One feels that if Walkinshaw used the new crankshafts employed by the Tullius team in America, taking the V12’s capacity to 6.5 litres, the drivers would have better margins, something in reserve for overtaking. Perhaps they would be marginal on fuel, but so would be the Porsche drivers if they used 1.4 bar boost all the time.

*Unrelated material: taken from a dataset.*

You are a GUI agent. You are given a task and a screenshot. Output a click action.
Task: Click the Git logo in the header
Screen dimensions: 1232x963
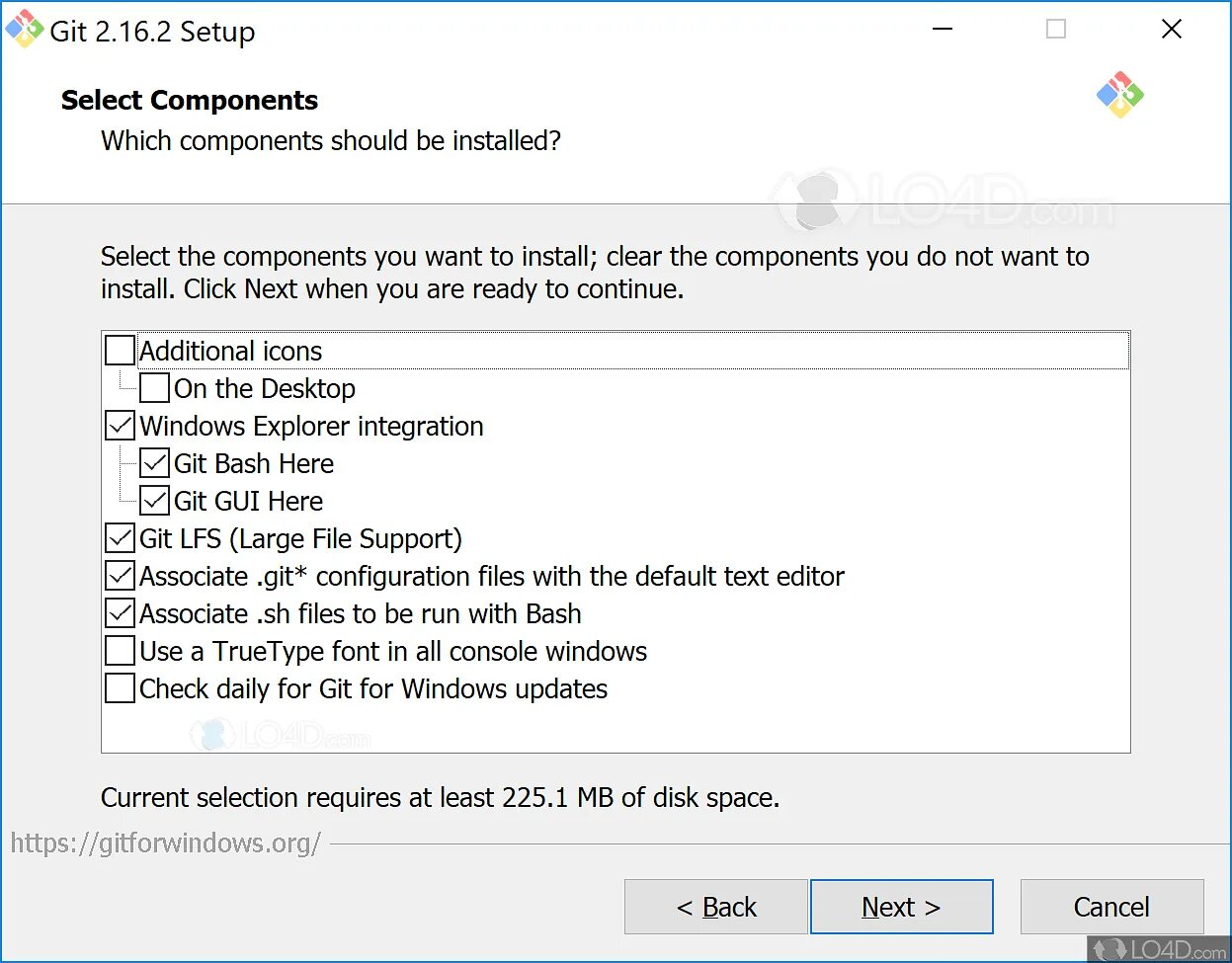(1119, 95)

Of the others, Dudley Wood helped the Obermaier Porsche team to a steady fourth place. Spice and Bellm were fifth despite two extra stops for new batteries, and Ian Harrower collapsed with heat exhaustion after finishing sixth, being taken to hospital with a temperature of 107 degrees and a weak pulse. The Londoner was on the danger list for a while, but was able to return home the next day. Villota and Velez finished eighth after having the brake pedal break off, but Fitzpatrick’s second entry was crashed heavily by Paco Romero: Los and Needell were ninth, as at Brands Hatch, after dealing with a fuel pump failure.
As never before, pressure is on the Silk Cut Jaguar team to perform well in the three remaining races of the season, all full-scale Teams and Drivers Championship rounds. The Nürburgring encounter will have taken place on August 24, followed by the Spa 1000 Kms on September 14 and the Fuji 1000 Kms on October 5. — M.L.C.
***
Results (top five) — Jerez Silk Cut 360 Kms, 6th round, World Sportscar Championship for drivers. 86 laps
1. O Laurrari/J Paroja (2.8 t/c Brun Porsche 962C) — 2hr 27min 47.34sec (91.51mph)
2. W Brun/F Jelinski (2.8 t/c Brun Porsche 956) — 2hr 28min 23.24sec
3. D Warwick/J Lammers (6.0-litre Silk Cut Jaguar XJR-6) — 84 laps
4. J Lassig/F Ballablo/D Wood (2.6 t/c Obermaier Porsche 956) — 82 laps
5. G Spice/R Bellm (3.3 t/c Spice-Pontiac DFL C2 — 78 laps
Conditions: Hot
Fastest lap: Laurrari, 1min 36.09sec (96.19 mph) — record created.